Type: Package
Title: Aggregated Latent Space Index for Binary, Ordinal, and Continuous Data
Version: 0.2.0
Date: 2026-03-03
Description: Provides three stability-validated pipelines for computing an Aggregated Latent Space Index (ALSI): a binary MCA pipeline (alsi_workflow()), an ordinal pipeline using homals alternating least squares optimal scaling (alsi_workflow_ordinal()), and a continuous ipsatized SVD pipeline (calsi_workflow()). All three pipelines share a common bootstrap dual-criterion stability framework (principal angles and Tucker congruence phi) for determining the number of dimensions to retain before index construction. The package is designed to complement Segmented Profile Analysis (SEPA) and is intended for psychometric scale construction and dimensional reduction in survey and clinical research.
License: MIT + file LICENSE
Encoding: UTF-8
LazyData: true
RoxygenNote: 7.3.3
Imports: homals, stats, graphics, utils
Suggests: paran, readxl, openxlsx, testthat (≥ 3.0.0), knitr, rmarkdown, spelling
Depends: R (≥ 4.1.0)
Language: en-US
NeedsCompilation: no
Packaged: 2026-03-04 00:56:11 UTC; sekangkim
Author: Se-Kang Kim ORCID iD [aut, cre]
Maintainer: Se-Kang Kim <se-kang.kim@bcm.edu>
Repository: CRAN
Date/Publication: 2026-03-04 08:40:18 UTC

Fit homals and return person scores, stacked category scores, eigenvalues

Description

Converts ordered-factor columns to plain integers before calling homals. Passing ordered factors directly causes ALS to collapse to a trivial zero-discrimination solution (verified in homals 1.0.11).

Usage

.alsi_fit_homals(X, ndim, suppress_warnings = FALSE, itermax = 1000L)

Arguments

X

Ordered-factor data frame.

ndim

Integer. Number of dimensions to extract.

suppress_warnings

Logical. Muffle "Loss function increases" warnings (expected on permuted data; meaningful on real data).

itermax

Integer.

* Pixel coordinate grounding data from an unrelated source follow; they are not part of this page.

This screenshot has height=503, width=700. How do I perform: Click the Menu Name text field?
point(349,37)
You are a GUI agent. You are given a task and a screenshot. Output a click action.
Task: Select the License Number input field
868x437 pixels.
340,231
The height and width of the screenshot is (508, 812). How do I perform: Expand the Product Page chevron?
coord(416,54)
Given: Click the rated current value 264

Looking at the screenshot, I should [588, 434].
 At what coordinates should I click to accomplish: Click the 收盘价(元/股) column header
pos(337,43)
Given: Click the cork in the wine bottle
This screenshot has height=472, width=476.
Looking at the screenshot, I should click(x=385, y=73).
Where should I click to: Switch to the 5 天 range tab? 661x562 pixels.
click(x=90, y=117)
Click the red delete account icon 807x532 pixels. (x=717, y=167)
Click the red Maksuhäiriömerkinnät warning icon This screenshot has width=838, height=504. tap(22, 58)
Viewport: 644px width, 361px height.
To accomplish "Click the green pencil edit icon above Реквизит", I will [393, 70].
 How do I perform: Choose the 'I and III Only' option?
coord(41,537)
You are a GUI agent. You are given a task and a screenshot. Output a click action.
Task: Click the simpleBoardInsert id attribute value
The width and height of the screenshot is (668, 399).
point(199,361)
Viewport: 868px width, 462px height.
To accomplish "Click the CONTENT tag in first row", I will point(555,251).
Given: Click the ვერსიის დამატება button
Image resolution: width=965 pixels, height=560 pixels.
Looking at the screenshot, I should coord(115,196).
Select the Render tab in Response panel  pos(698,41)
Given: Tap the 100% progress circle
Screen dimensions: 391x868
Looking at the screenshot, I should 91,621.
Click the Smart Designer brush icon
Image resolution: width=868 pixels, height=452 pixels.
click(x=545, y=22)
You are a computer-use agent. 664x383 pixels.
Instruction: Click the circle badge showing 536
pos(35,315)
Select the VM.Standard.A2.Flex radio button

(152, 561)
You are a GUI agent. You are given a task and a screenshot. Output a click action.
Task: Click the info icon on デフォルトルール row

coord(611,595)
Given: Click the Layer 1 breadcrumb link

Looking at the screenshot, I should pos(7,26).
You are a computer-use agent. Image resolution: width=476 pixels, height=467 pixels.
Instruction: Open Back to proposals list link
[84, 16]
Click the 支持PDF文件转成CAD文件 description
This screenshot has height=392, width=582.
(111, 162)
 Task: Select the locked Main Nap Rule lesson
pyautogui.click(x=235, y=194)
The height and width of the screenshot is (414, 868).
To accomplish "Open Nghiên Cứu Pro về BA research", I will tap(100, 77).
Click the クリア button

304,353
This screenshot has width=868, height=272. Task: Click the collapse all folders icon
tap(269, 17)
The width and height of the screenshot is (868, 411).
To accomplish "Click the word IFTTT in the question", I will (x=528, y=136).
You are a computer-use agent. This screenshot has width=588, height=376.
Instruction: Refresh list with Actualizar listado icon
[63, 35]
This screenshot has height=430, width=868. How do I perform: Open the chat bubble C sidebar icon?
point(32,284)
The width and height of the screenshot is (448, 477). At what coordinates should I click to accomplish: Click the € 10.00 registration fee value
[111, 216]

Maximum ALS iterations (default 1000).

Value

List: Z [n x ndim], C [P x ndim], lambda [ndim], fit (raw object).


Create disjunctive (indicator) matrix from binary data

Description

Create disjunctive (indicator) matrix from binary data

Usage

.alsi_make_disjunctive(X01)

Perform Multiple Correspondence Analysis on binary indicator matrix

Description

Perform Multiple Correspondence Analysis on binary indicator matrix

Usage

.alsi_mca_indicator(Xbin01)

Arguments

Xbin01

Data frame or matrix with binary (0/1) variables

Value

List containing MCA results with eigenvalues, coordinates, and masses


Read Excel file with fallback options

Description

Read Excel file with fallback options

Usage

.alsi_read_xlsx(path)

Summarize matrix columns (median and quantiles)

Description

Summarize matrix columns (median and quantiles)

Usage

.alsi_summarise_matrix(X, probs = c(0.05, 0.95))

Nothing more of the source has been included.